Southwest Airlines to Launch Initial Routes to Miami and Palm Springs
Southwest Airlines is launching new year-round routes later this year to Miami and Palm Springs -- the first time the Dallas-based carrier is flying direct to the popular beach and desert locations.
In a rare expansion move during a worldwide health pandemic that has devastated airlines, Southwest is expanding in the two markets where it has historically favored other airports in Fort Lauderdale or Ontario, Calif.
“Our service to both of these airports will bring new, relevant options for our core customers,” CEO Gary Kelly told the airline’s employees Thursday in his weekly video message. “Gradually, they’re rediscovering leisure travel across the country as their own situations allow. Adding these specific airports to our route map will bring us access to additional revenue at a critical time.”

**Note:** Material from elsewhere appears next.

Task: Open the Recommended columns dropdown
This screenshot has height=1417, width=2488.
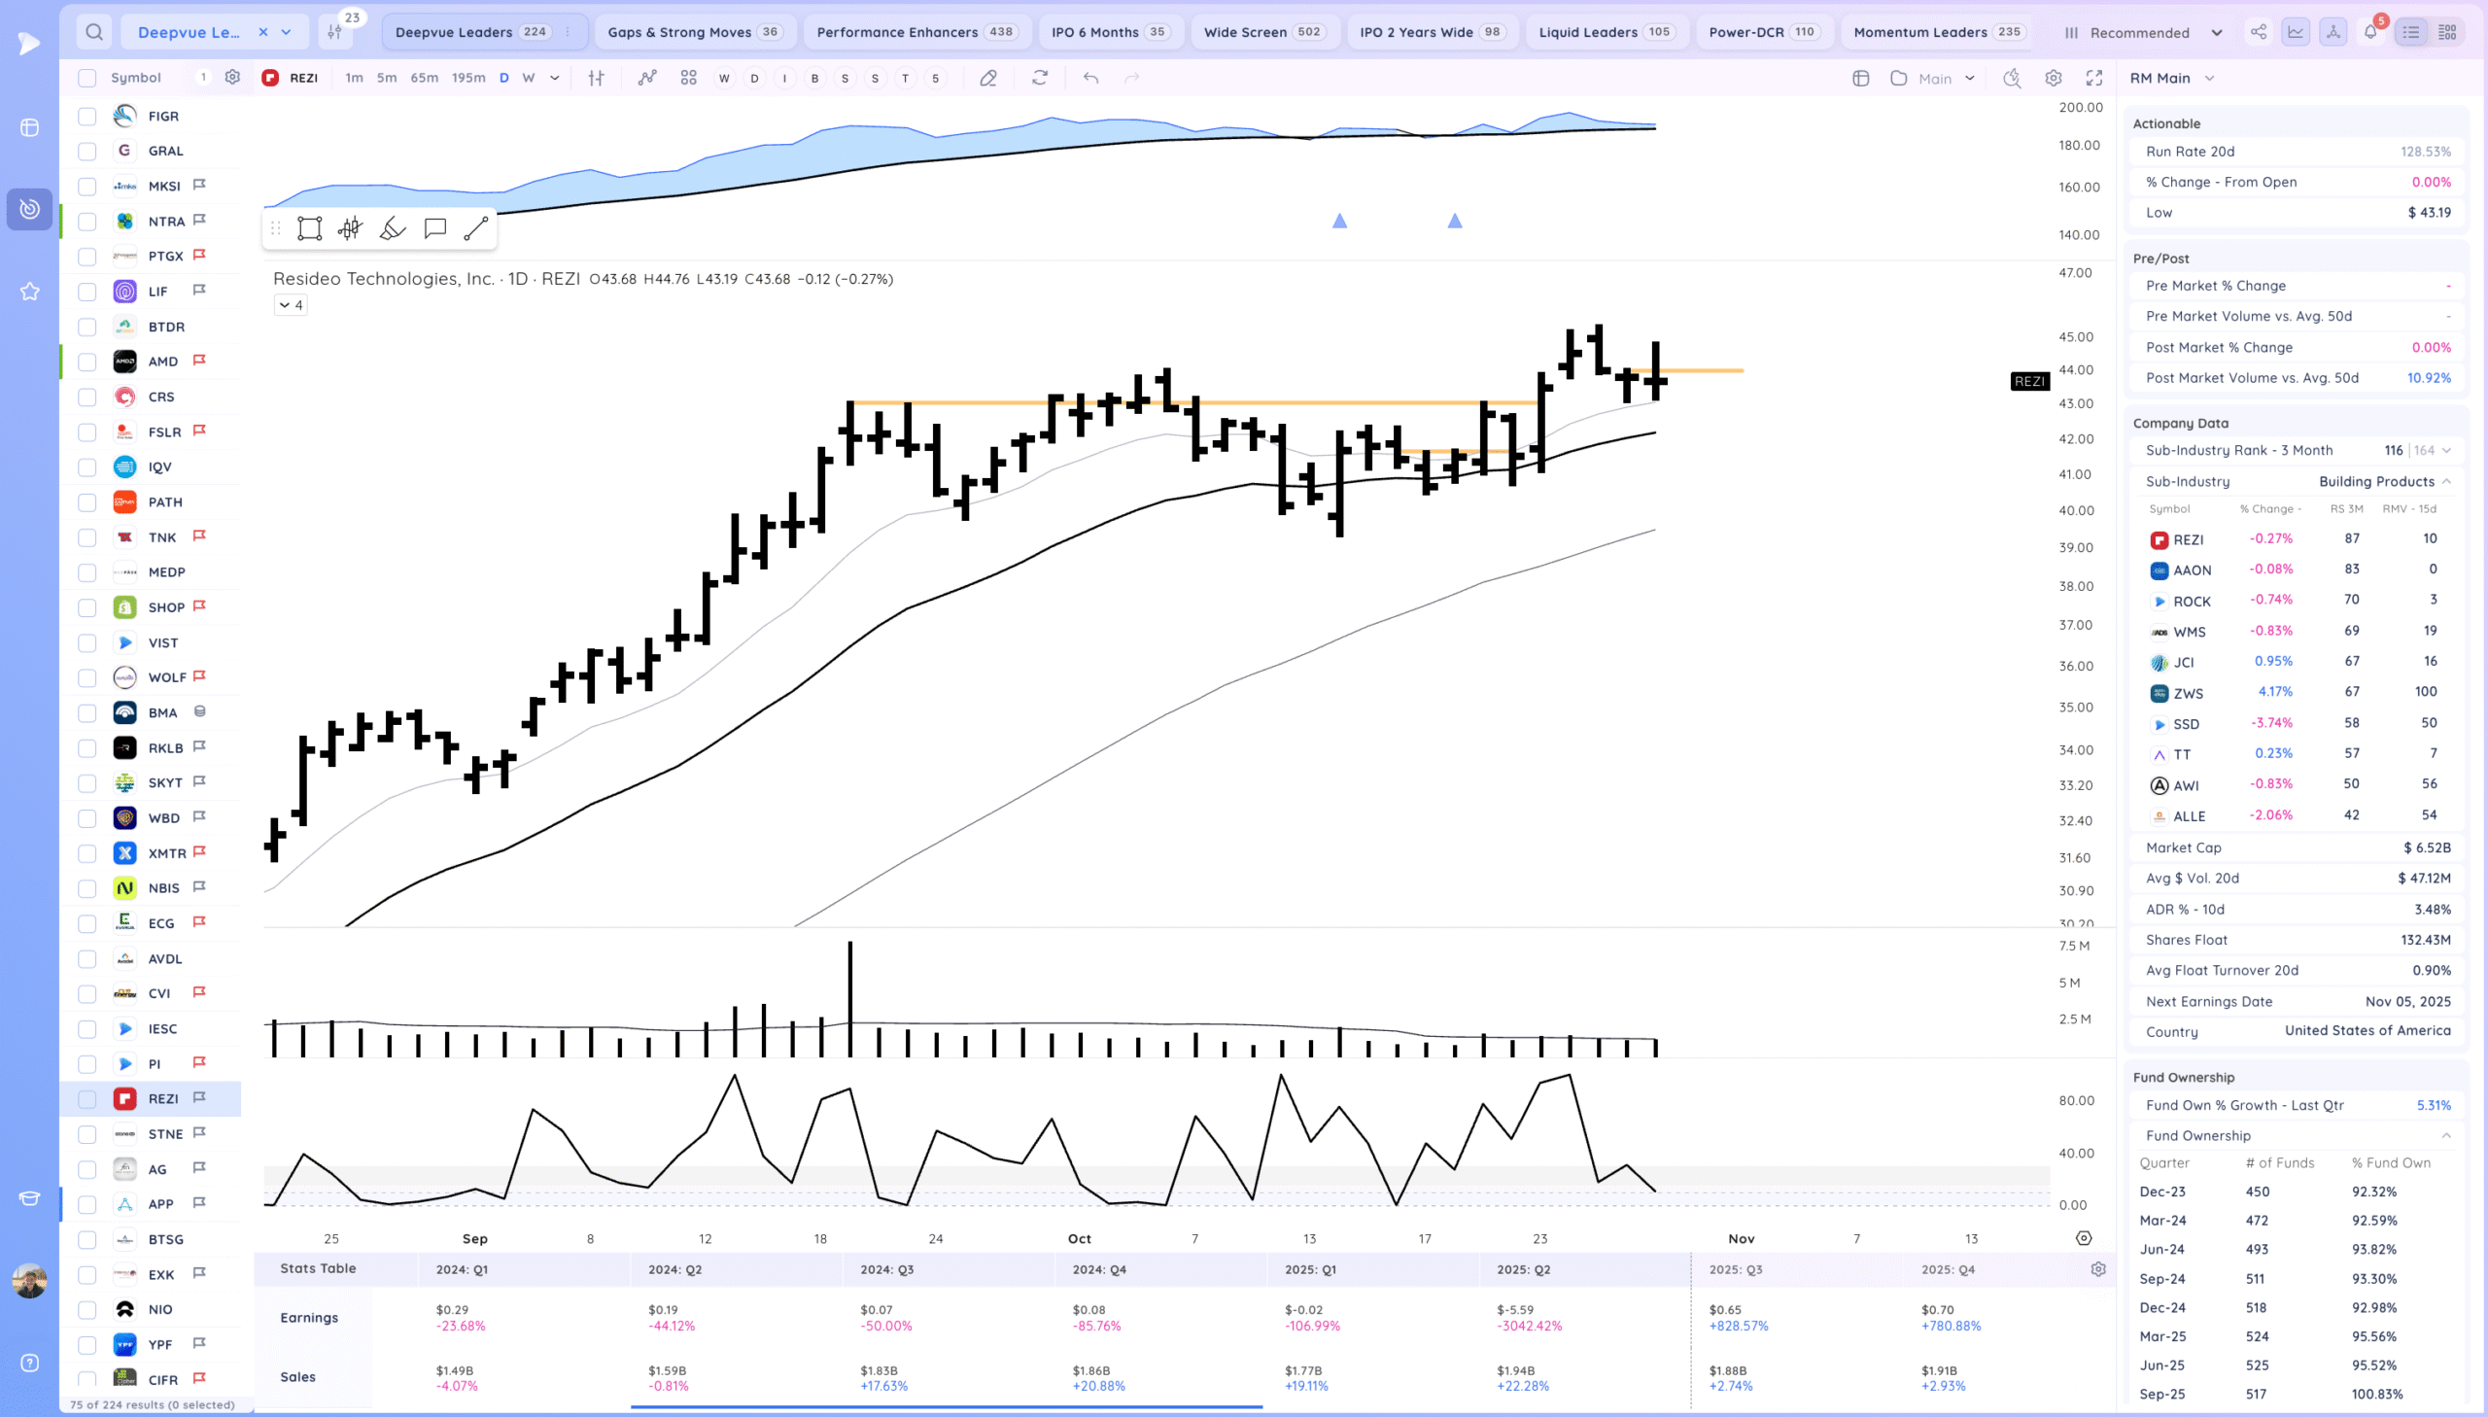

Kelly touted the new routes to Miami International Airport and Palm Springs International Airport as making travel “more affordable and attainable.”

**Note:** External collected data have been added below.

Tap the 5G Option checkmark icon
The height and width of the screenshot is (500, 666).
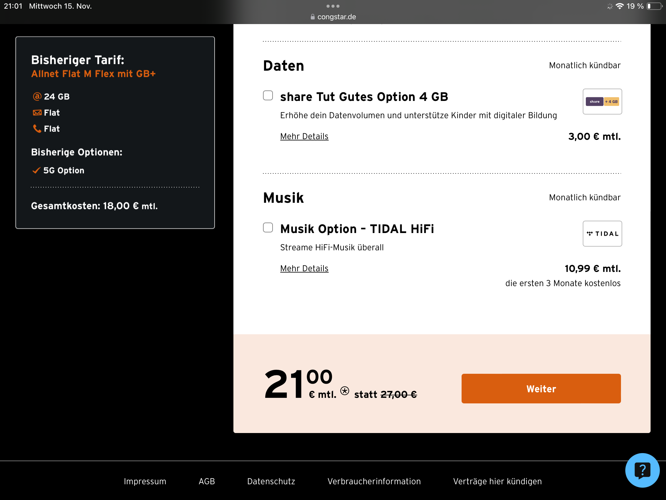36,170
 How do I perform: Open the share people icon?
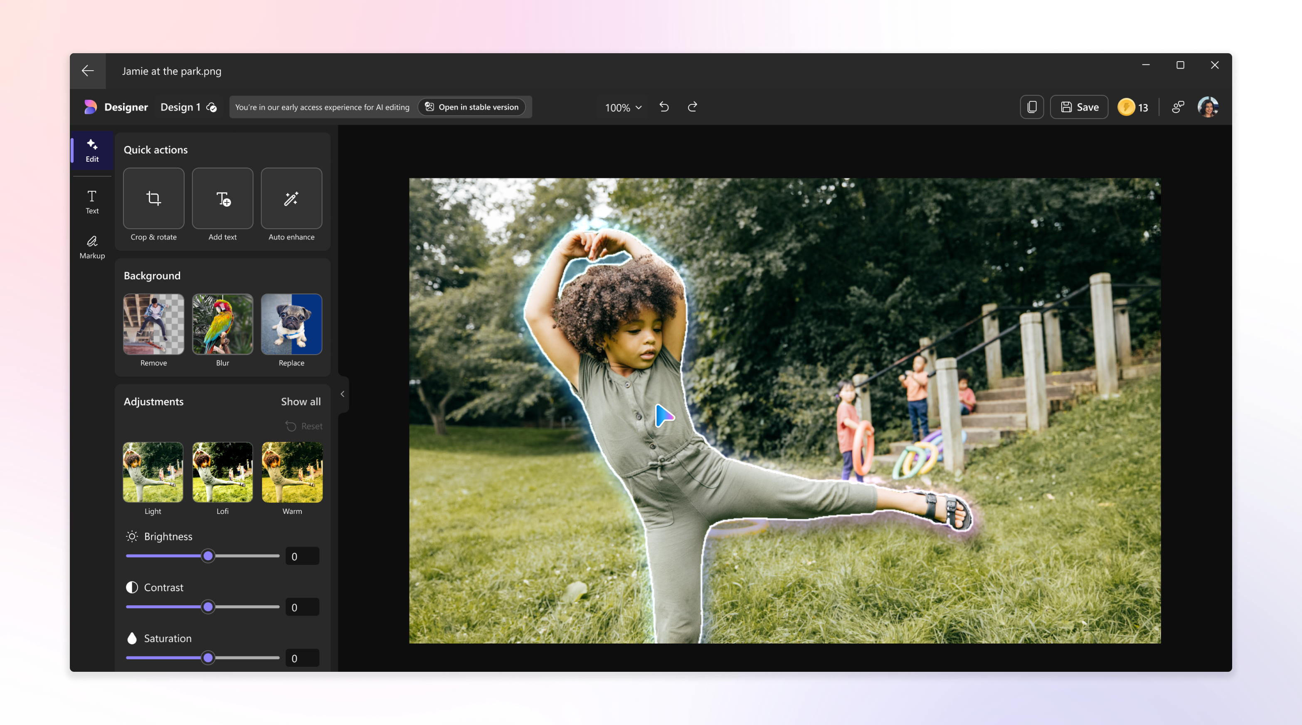[x=1178, y=107]
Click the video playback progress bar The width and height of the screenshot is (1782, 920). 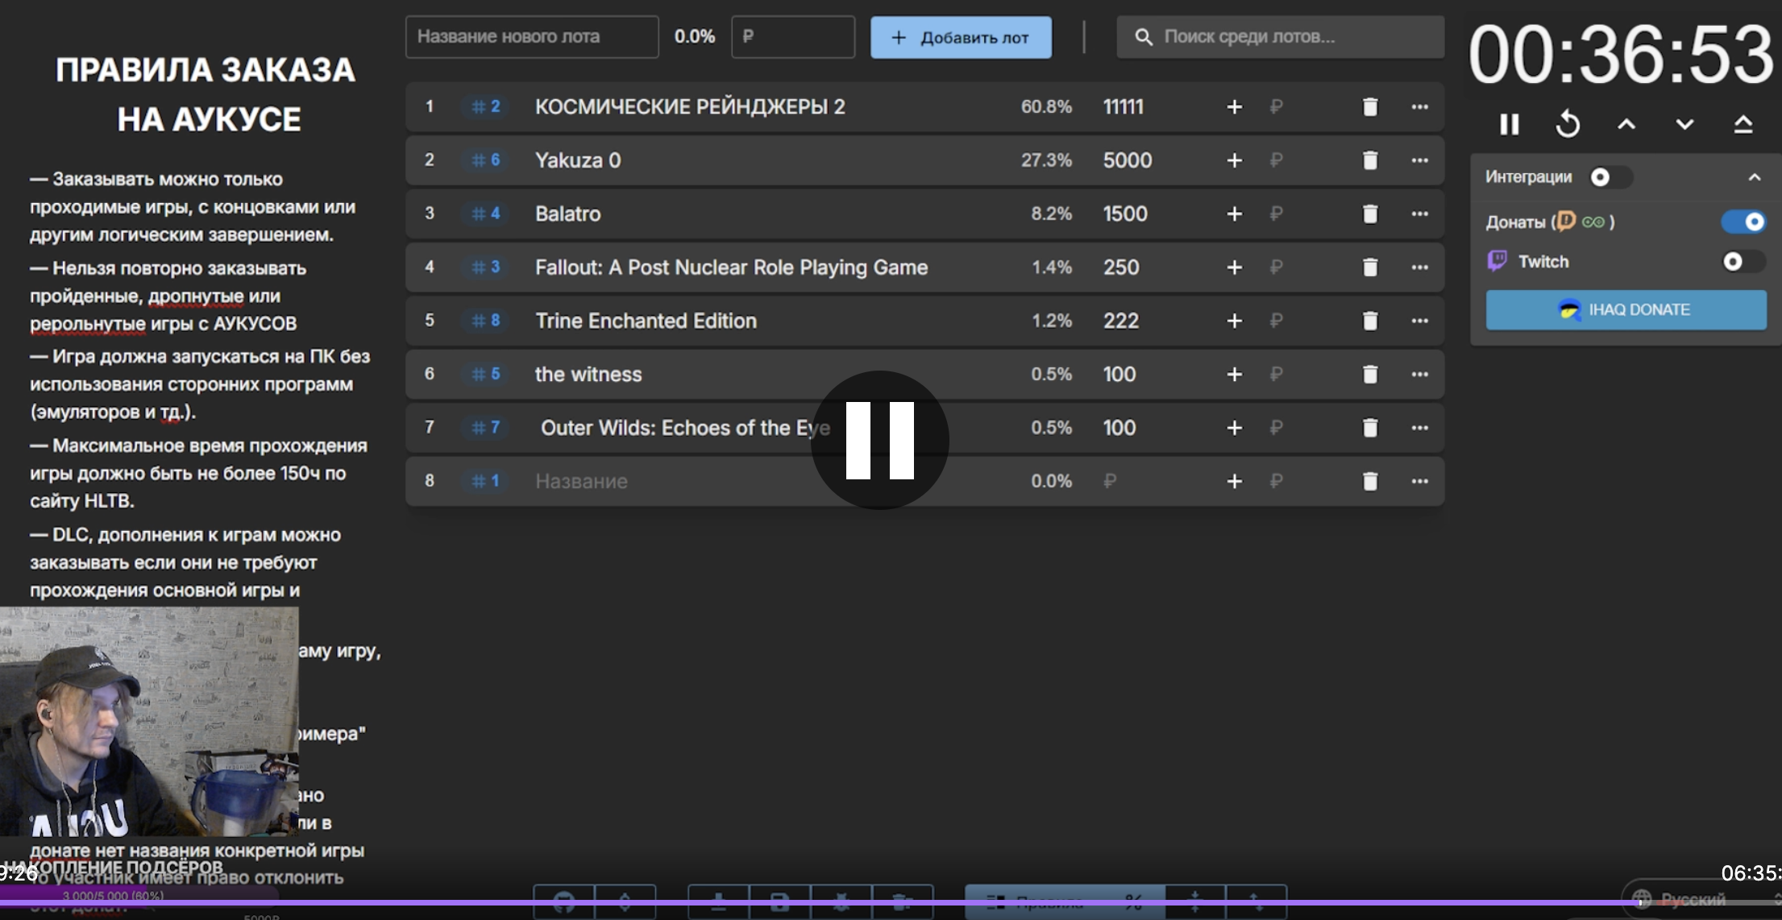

“Palm Springs is a great California destination,” he said. “Southwest has long carried more customers to, from, and within the Golden State than any other airline. Just as we serve multiple airports in metro areas across the country, South Florida is ripe for another. Miami will complement, and augment, existing South Florida service we have in Fort Lauderdale and West Palm Beach.”
Details will be announced later on when flights will begin at the two locations.
“We’re in an environment where our business challenge is customers,” Kelly said in an interview Thursday. “And so what we need to remedy our business problem is more customers.”
Last week, Kelly told employees that the airline needs “business to double in order to break even” as business and leisure travelers are slow to return to flying. The new destinations give Southwest strategic locations in warmer climates during the late fall and winter months.
“We will win some new customers in those locations even though we will have a relatively small presence,” Kelly said.
Kelly and other airline executives continue to paint a bleak picture for the industry as fall approaches, a season when many expected traffic to be taking off again after the COVID-19 pandemic handed the industry the worst financial crisis in commercial aviation history.